THE TASK: Exactly as they appear below, repeat the lines from the one with "Image resolution: width=219, height=2576." through the one with "Deine e-mail-adresse", and no others.

DATA FOR THIS TASK:
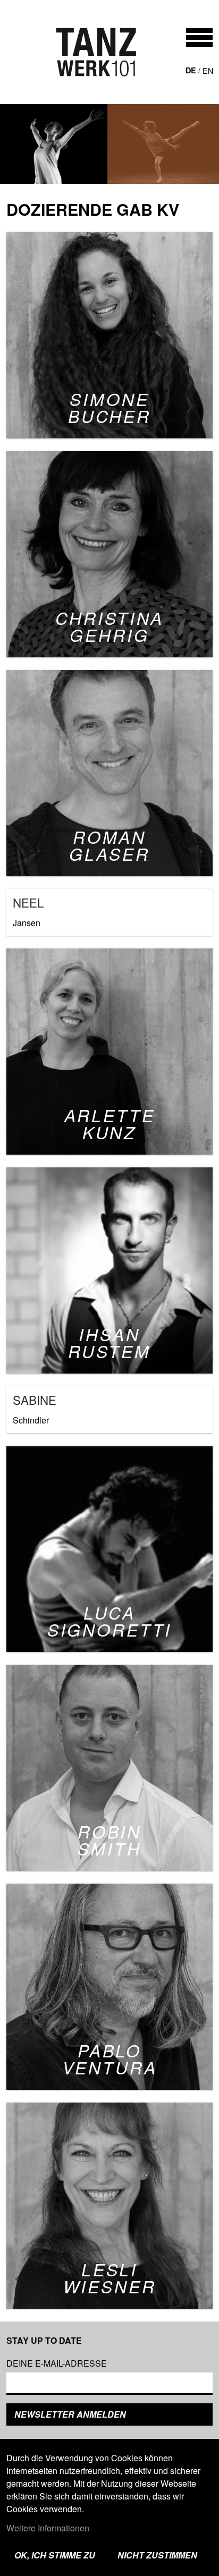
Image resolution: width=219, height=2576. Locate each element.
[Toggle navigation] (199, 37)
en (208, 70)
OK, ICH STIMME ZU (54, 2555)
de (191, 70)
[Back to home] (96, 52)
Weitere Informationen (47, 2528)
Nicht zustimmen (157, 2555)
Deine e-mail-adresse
---
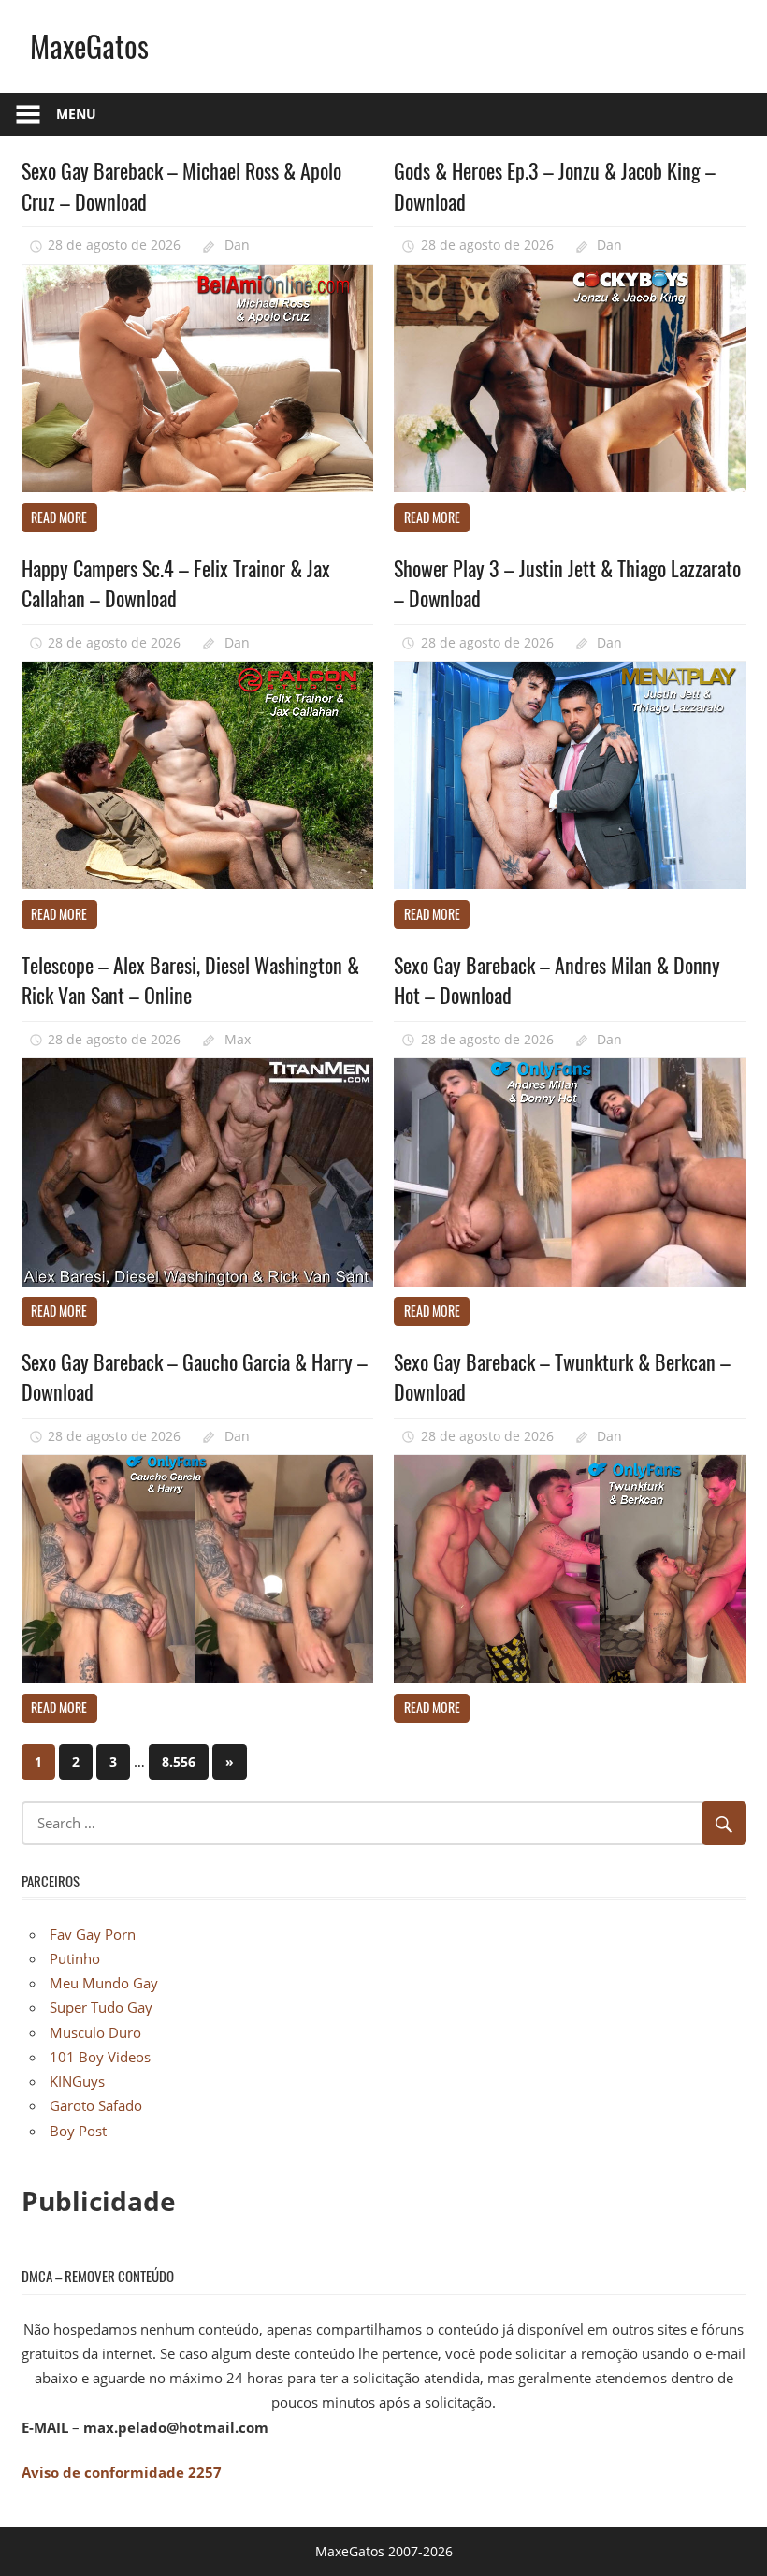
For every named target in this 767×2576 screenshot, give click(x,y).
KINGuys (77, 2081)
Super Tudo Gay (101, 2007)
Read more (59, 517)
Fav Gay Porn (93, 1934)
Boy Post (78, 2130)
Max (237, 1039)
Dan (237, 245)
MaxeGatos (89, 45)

ANSWER SECTION:
Image resolution: width=219, height=2576. Locate each element.
[Toggle navigation] (199, 37)
en (208, 70)
OK, ICH STIMME ZU (54, 2555)
de (191, 70)
[Back to home] (96, 52)
Weitere Informationen (47, 2528)
Nicht zustimmen (157, 2555)
Deine e-mail-adresse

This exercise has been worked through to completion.